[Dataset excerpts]
%%
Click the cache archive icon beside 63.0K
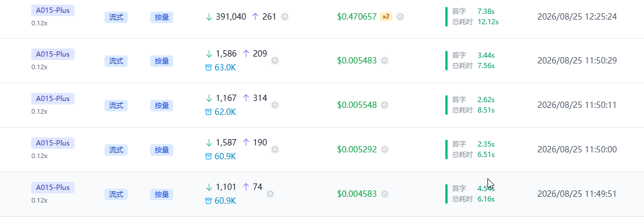tap(209, 68)
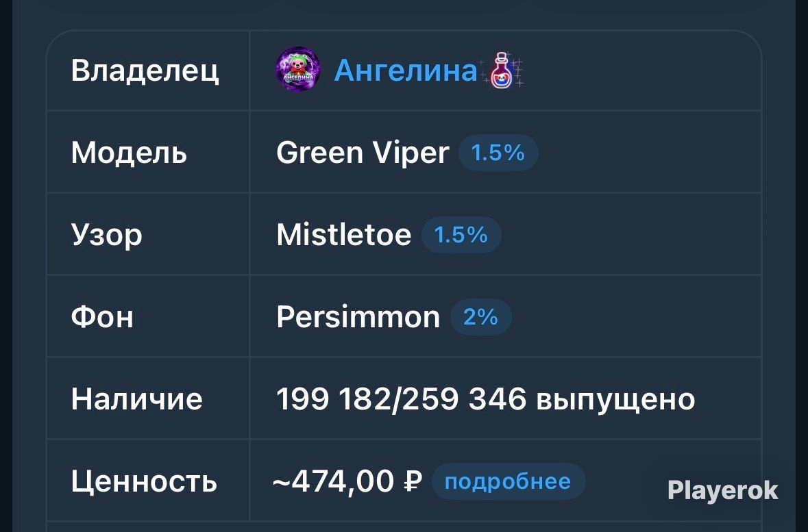Open the подробнее value details button
The width and height of the screenshot is (808, 532).
[508, 481]
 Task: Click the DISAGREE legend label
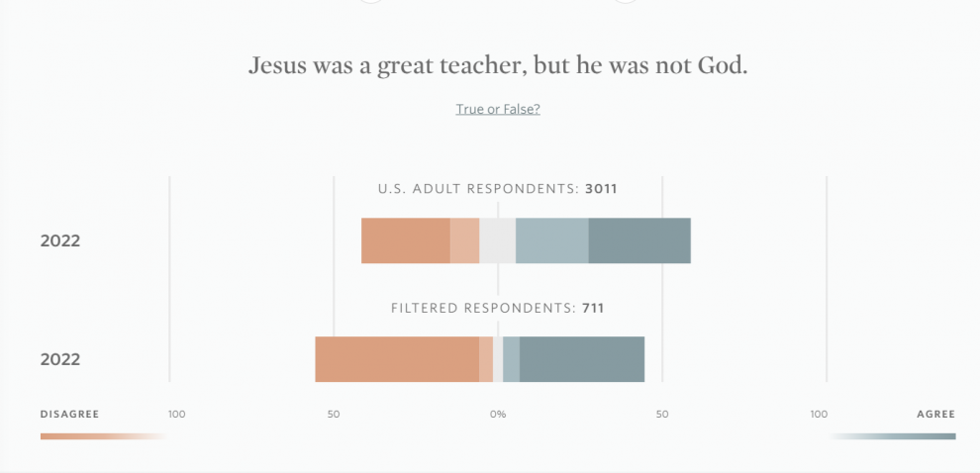[69, 414]
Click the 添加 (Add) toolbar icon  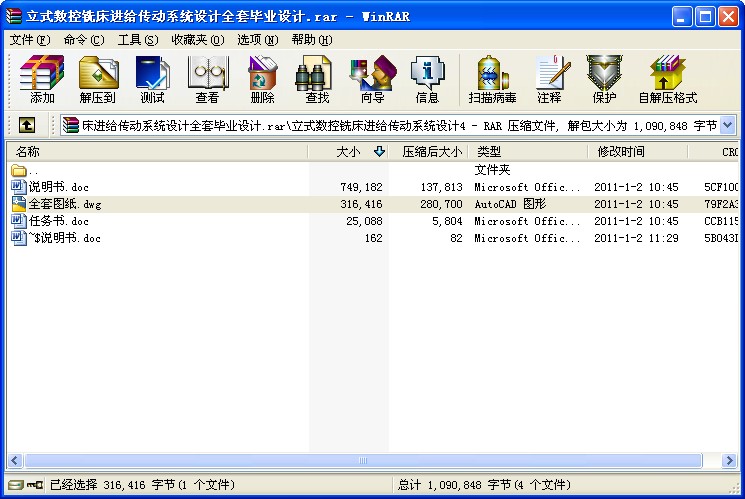[x=42, y=80]
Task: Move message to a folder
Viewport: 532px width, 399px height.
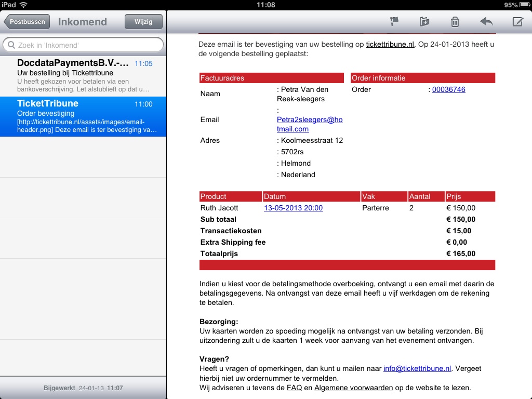Action: click(x=424, y=22)
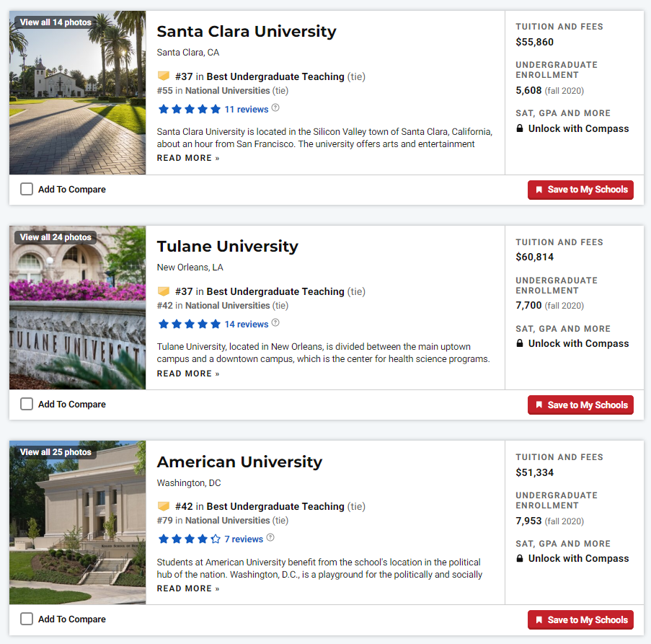The width and height of the screenshot is (651, 644).
Task: Click the lock icon in Tulane's Unlock with Compass
Action: [x=519, y=343]
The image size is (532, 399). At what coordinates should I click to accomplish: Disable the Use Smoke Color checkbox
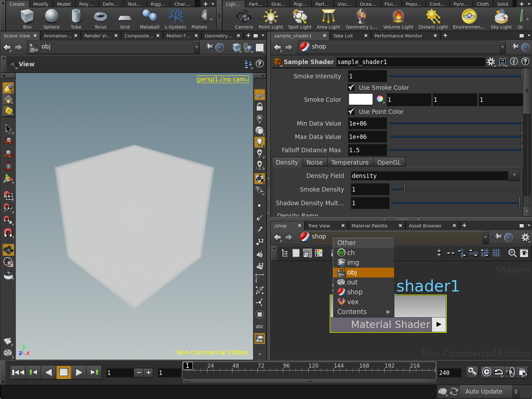[x=351, y=88]
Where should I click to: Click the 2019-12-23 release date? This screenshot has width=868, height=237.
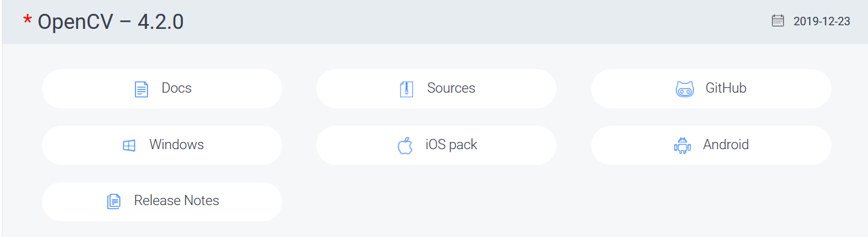[822, 22]
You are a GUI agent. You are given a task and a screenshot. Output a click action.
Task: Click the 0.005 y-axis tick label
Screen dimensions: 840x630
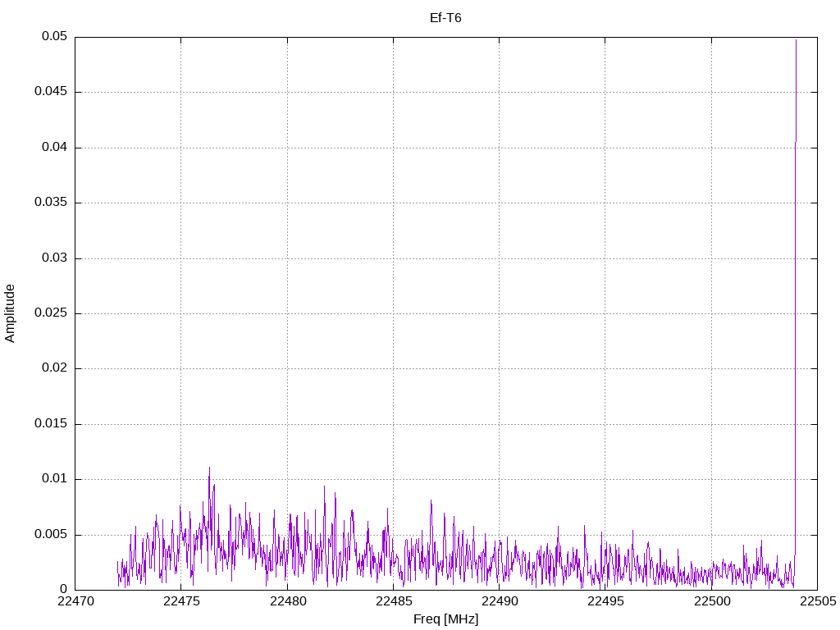51,534
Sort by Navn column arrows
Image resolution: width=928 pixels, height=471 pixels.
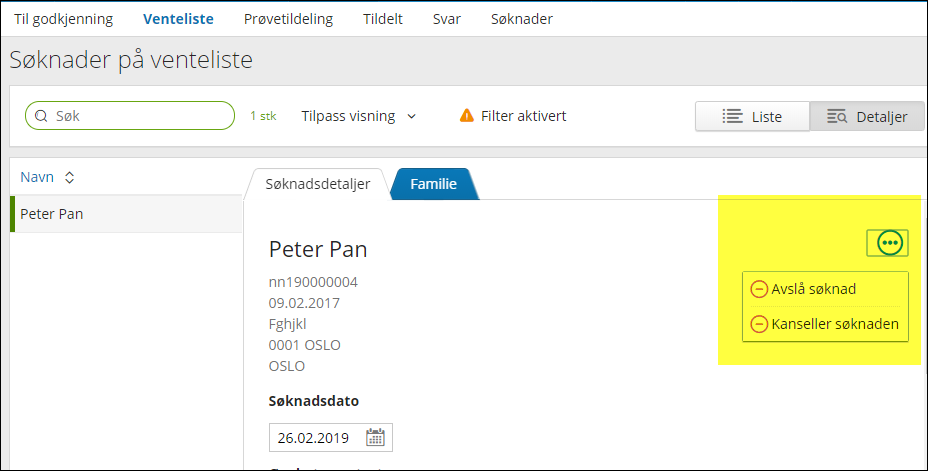pos(69,178)
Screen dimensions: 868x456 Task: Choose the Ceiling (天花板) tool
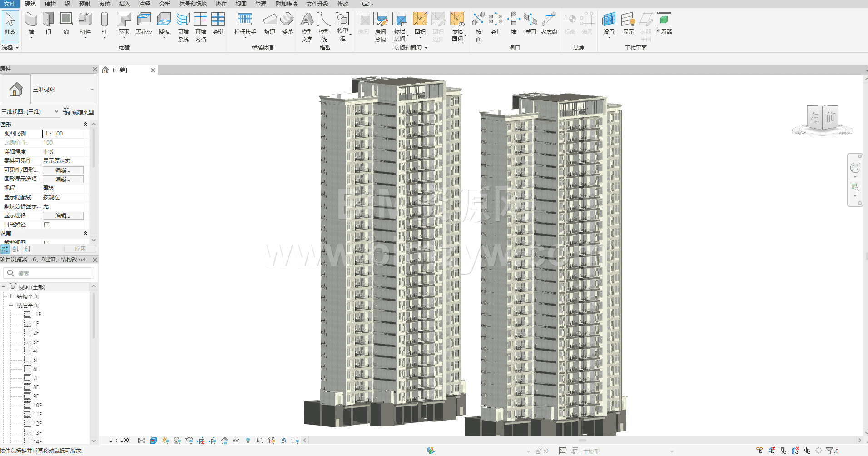[x=144, y=24]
%%
#### What needs to be done
Extract, verbatim and alone, the lines from the line that contains "Where should I" to the last line of the records, inclusive; drop any picture.

#### Response below
Where should I click to: Click the 2019-12-23 release date? This screenshot has width=868, height=237.
[822, 22]
You are a GUI agent. You are given a task and a screenshot. Output a click action.
Task: Click the 0.005 y-axis tick label
Screen dimensions: 840x630
51,534
Sort by Navn column arrows
Image resolution: width=928 pixels, height=471 pixels.
pos(69,178)
Screen dimensions: 868x456 Task: Choose the Ceiling (天花板) tool
[x=144, y=24]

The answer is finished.